Instruction
Turn the lines below into a numbered list with blank lines left out, beginning at the line that has "This screenshot has height=659, width=1172." and stopping after the line that has "center [242, 28].". Include no other items.

◇ ◇ ◇ ◇

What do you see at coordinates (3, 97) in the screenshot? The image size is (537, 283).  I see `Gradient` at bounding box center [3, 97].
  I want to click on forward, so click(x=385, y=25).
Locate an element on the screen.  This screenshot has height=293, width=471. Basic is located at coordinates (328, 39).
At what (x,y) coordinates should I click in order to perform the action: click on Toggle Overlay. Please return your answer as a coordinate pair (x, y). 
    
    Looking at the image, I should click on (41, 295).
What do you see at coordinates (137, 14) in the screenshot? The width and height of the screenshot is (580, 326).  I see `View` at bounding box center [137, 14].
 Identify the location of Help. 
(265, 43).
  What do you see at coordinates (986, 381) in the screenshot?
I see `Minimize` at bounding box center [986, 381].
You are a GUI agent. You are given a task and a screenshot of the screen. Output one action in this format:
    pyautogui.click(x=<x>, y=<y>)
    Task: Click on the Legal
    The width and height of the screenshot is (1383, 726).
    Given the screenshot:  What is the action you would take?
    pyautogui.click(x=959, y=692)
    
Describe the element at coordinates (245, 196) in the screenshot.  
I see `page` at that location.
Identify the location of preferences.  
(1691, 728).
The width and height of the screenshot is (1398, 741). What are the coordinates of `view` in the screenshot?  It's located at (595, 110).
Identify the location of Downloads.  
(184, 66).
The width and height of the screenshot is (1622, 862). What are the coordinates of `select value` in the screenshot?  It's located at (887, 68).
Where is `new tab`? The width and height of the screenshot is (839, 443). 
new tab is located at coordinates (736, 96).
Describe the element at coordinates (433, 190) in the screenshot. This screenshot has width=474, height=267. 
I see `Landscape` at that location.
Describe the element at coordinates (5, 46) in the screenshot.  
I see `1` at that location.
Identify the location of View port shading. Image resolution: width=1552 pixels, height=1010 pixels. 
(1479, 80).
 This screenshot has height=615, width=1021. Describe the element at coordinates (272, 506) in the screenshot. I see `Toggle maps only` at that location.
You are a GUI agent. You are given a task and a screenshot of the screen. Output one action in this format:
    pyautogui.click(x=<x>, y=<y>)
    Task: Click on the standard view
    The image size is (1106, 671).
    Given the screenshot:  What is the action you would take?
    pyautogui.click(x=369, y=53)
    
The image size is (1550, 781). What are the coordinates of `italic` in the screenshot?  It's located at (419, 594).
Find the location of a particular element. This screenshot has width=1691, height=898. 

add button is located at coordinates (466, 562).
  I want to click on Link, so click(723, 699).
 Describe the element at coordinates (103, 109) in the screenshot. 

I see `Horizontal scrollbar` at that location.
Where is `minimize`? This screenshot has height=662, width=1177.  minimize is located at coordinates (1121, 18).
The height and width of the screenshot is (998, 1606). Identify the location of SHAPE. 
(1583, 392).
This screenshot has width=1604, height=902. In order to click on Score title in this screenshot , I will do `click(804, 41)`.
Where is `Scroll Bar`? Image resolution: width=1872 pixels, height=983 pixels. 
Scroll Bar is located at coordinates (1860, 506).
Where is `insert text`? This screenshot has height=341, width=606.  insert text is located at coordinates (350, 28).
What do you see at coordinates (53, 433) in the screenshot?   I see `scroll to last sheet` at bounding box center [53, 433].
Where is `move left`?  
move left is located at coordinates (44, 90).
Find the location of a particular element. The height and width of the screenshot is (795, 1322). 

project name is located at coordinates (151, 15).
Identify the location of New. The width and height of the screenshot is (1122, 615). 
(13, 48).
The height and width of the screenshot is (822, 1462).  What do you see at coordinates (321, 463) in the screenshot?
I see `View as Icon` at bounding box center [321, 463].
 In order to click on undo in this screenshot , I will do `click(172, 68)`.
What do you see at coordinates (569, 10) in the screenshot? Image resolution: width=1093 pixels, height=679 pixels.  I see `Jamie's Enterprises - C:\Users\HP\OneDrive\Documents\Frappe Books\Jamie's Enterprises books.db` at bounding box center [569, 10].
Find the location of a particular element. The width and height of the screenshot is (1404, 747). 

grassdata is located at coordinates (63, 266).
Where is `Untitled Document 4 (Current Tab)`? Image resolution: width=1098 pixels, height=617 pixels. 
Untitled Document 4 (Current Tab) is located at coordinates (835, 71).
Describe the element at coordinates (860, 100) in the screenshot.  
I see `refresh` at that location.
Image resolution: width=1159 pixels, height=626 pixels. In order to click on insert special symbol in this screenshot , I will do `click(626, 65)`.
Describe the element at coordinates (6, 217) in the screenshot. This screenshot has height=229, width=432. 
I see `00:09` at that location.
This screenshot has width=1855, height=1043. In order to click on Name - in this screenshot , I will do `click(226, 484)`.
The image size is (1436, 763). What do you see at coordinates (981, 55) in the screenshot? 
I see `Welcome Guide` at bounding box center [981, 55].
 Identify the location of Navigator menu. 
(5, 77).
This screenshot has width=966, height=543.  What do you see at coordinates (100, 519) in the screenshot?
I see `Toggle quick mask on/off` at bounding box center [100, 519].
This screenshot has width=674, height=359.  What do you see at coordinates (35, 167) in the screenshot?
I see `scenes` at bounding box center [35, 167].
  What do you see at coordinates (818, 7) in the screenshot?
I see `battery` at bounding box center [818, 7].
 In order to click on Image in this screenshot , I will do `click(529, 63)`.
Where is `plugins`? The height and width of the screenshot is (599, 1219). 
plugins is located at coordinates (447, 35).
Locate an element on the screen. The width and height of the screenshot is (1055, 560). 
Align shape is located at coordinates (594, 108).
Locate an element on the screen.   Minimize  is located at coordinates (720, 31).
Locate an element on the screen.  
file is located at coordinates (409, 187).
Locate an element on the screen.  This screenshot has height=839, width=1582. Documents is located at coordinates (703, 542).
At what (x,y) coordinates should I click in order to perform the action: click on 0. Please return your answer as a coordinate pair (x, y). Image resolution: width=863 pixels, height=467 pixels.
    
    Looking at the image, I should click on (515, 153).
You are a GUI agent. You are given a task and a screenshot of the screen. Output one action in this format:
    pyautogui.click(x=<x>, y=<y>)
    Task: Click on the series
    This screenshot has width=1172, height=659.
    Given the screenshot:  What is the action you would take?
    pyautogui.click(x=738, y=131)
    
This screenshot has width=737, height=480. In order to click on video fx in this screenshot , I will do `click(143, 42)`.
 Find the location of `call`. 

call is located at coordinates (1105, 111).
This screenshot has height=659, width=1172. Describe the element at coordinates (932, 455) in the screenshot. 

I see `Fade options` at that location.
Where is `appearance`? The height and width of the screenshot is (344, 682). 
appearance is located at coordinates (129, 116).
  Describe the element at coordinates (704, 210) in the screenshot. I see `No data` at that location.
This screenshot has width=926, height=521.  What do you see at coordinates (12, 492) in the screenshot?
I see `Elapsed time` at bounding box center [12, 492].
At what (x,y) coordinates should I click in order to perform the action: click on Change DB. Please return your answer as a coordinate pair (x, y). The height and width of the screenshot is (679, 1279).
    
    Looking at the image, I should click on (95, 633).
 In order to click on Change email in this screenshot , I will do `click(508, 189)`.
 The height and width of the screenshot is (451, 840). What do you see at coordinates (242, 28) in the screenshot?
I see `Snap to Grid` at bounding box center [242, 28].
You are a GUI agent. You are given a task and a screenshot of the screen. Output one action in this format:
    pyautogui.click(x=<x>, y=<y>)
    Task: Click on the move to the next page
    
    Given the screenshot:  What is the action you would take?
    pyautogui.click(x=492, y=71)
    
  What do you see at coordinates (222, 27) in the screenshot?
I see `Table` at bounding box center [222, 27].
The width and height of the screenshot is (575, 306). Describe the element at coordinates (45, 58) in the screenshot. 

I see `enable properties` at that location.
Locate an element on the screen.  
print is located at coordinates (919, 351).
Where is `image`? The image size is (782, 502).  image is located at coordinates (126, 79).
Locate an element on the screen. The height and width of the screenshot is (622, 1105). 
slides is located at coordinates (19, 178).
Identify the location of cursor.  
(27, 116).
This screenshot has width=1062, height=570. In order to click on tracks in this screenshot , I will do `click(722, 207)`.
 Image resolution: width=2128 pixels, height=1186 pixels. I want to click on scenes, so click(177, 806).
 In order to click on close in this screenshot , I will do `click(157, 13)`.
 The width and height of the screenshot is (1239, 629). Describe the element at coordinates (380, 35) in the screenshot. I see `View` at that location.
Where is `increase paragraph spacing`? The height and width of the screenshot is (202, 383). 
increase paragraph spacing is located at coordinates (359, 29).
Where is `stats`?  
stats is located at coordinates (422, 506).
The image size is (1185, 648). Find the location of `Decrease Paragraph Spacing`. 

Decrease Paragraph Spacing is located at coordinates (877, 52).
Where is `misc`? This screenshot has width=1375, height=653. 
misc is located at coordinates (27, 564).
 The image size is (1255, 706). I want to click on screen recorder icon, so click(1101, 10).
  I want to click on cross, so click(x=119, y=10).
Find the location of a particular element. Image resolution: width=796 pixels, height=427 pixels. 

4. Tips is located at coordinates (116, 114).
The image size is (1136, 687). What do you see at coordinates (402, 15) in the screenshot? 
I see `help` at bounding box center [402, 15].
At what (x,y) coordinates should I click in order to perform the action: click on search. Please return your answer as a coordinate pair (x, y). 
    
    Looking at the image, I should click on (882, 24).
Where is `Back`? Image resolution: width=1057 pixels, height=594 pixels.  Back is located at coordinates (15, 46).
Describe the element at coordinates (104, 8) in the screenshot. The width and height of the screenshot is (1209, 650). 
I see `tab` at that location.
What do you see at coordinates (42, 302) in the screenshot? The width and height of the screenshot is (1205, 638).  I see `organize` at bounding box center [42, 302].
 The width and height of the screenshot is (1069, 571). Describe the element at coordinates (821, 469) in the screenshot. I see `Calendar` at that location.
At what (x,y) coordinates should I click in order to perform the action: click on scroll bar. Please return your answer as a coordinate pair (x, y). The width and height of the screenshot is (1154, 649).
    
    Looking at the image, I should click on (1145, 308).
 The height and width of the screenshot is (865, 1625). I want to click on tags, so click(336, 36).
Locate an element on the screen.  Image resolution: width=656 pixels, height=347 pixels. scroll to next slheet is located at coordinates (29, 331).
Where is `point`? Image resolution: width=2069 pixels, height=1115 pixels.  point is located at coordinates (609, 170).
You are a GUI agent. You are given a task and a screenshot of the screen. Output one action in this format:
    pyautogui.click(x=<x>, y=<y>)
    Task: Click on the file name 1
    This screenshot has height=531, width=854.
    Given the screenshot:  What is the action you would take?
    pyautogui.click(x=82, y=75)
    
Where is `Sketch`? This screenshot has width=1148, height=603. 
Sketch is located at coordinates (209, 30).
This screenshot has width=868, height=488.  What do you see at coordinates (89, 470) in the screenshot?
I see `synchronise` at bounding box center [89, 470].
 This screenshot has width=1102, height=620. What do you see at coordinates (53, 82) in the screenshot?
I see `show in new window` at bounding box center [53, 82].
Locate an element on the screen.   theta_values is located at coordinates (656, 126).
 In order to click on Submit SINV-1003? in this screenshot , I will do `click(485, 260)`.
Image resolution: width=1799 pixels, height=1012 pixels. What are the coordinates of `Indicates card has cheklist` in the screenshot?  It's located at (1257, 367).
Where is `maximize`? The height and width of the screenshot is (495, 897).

◇ ◇ ◇ ◇

Expected output
1. This screenshot has height=659, width=1172. Describe the element at coordinates (932, 455) in the screenshot. 
2. I see `Fade options` at that location.
3. Where is `appearance`? The height and width of the screenshot is (344, 682). 
4. appearance is located at coordinates (129, 116).
5.   Describe the element at coordinates (704, 210) in the screenshot. I see `No data` at that location.
6. This screenshot has width=926, height=521.  What do you see at coordinates (12, 492) in the screenshot?
7. I see `Elapsed time` at bounding box center [12, 492].
8. At what (x,y) coordinates should I click in order to perform the action: click on Change DB. Please return your answer as a coordinate pair (x, y). The height and width of the screenshot is (679, 1279).
9.     Looking at the image, I should click on (95, 633).
10.  In order to click on Change email in this screenshot , I will do `click(508, 189)`.
11.  The height and width of the screenshot is (451, 840). What do you see at coordinates (242, 28) in the screenshot?
12. I see `Snap to Grid` at bounding box center [242, 28].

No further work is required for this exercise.